From Tortoise Exoskeletons to Engineering: Innovating High-Impact Bio-Composites with Rigid-Flexible Grid Structures

Abstract

The pursuit of advanced materials that meet the rigorous requirements for strength and toughness, particularly in critical sectors such as automotive, rail transit, aerospace, and marine engineering, is often constrained by the inherent brittleness and relatively lower mechanical strength of natural fiber-reinforced polymer composite (NFPCs). In response to this challenge, our research introduces a novel composite design inspired by the multi-layered, rigid-flexible architecture of turtle exoskeletons. An innovative bio-composite (BPC-CFMP-F) was developed by integrating a continuous grid composed of high-strength, high-rigidity carbon fabric mesh prepreg alongside high-elasticity, high-toughness cast film (MSF) into bamboo fiber/polyethylene composites via coextrusion. This design significantly enhances the composite's impact resistance and strength. Compared to the unreinforced controls, BPC-CFMP-F exhibited a significant increase in peak impact force resistance by up to 108.7%, while maintaining superior structural integrity under various impact energies, as evidenced by significantly reduced damage areas and indentation depths. Remarkably, the post-impact flexural properties of BPC-CFMP-F astonishingly exceeded those of the controls prior to impact. Additionally, our investigation into the stress distribution and damage mechanisms within these composites under impact utilized simulation techniques, providing insights that closely matched our experimental findings.

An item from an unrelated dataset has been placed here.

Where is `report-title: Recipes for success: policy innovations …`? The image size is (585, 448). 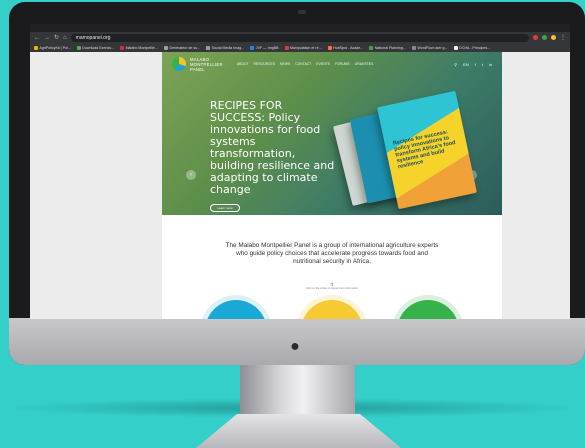 report-title: Recipes for success: policy innovations … is located at coordinates (424, 150).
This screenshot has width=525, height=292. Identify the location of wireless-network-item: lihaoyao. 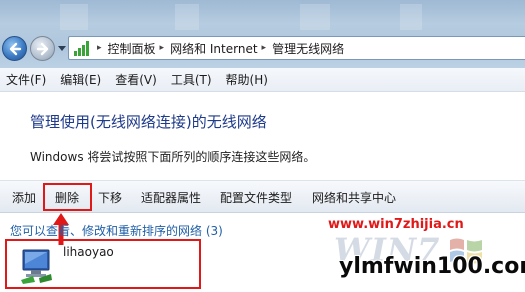
(103, 264).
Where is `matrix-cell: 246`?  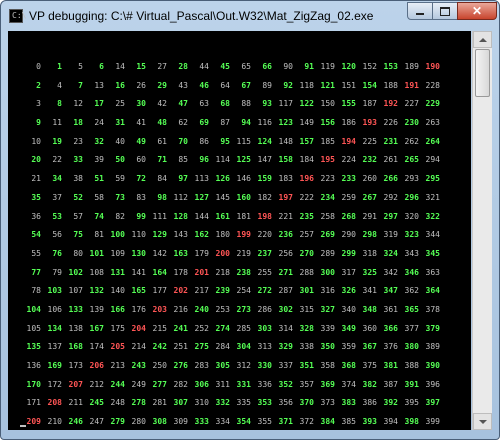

This convergence of experimental and simulated data validates the effectiveness and our biomimetic design and its potential to revolutionize the application scope of NFPCs. By incorporating a rigid-flexible configuration inspired by natural resilience, we pave new avenues for enhancing traditional NFPCs, making them suitable for high-demand applications where enhanced load-bearing capacity and impact resistance are crucial.